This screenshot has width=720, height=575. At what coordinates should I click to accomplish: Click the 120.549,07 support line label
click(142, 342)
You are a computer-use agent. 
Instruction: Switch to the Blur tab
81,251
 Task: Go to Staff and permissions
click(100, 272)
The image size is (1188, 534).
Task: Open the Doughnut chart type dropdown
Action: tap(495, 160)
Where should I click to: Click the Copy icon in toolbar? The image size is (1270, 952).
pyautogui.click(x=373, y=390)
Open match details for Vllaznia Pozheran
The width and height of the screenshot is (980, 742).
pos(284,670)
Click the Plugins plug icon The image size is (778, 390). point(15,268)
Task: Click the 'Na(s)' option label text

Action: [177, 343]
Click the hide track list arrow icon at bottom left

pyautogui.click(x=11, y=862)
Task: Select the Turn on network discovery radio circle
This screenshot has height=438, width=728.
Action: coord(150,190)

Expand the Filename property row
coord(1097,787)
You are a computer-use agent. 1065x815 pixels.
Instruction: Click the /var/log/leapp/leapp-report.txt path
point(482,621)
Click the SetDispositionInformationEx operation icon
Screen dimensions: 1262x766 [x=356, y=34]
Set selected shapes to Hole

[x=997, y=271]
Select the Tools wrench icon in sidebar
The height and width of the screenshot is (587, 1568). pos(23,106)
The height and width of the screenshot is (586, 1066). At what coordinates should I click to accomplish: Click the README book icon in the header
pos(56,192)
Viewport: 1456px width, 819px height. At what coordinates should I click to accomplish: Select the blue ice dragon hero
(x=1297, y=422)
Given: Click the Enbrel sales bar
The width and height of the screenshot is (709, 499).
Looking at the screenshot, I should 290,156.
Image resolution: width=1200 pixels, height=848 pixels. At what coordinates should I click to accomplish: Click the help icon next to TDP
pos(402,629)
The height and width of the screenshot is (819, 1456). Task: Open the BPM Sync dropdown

------------------------------

EXERCISE GOAL: Print all of the entries above again, word for word, with nothing added, dropped, or reordered.

EXERCISE SOLUTION:
This screenshot has width=720, height=575. At what coordinates should I click to accomplish: Click the 120.549,07 support line label
click(142, 342)
You are a computer-use agent. 
Instruction: Switch to the Blur tab
81,251
 Task: Go to Staff and permissions
click(100, 272)
The image size is (1188, 534).
Task: Open the Doughnut chart type dropdown
Action: tap(495, 160)
Where should I click to: Click the Copy icon in toolbar? The image size is (1270, 952).
pyautogui.click(x=373, y=390)
Open match details for Vllaznia Pozheran
The width and height of the screenshot is (980, 742).
pos(284,670)
Click the Plugins plug icon The image size is (778, 390). point(15,268)
Task: Click the 'Na(s)' option label text

Action: [177, 343]
Click the hide track list arrow icon at bottom left

pyautogui.click(x=11, y=862)
Task: Select the Turn on network discovery radio circle
This screenshot has height=438, width=728.
Action: coord(150,190)

Expand the Filename property row
coord(1097,787)
You are a computer-use agent. 1065x815 pixels.
Instruction: Click the /var/log/leapp/leapp-report.txt path
point(482,621)
Click the SetDispositionInformationEx operation icon
Screen dimensions: 1262x766 [x=356, y=34]
Set selected shapes to Hole

[x=997, y=271]
Select the Tools wrench icon in sidebar
The height and width of the screenshot is (587, 1568). pos(23,106)
The height and width of the screenshot is (586, 1066). At what coordinates should I click to accomplish: Click the README book icon in the header
pos(56,192)
Viewport: 1456px width, 819px height. At what coordinates should I click to accomplish: Select the blue ice dragon hero
(x=1297, y=422)
Given: Click the Enbrel sales bar
The width and height of the screenshot is (709, 499).
Looking at the screenshot, I should 290,156.
Image resolution: width=1200 pixels, height=848 pixels. At what coordinates should I click to accomplish: Click the help icon next to TDP
pos(402,629)
The height and width of the screenshot is (819, 1456). Task: Open the BPM Sync dropdown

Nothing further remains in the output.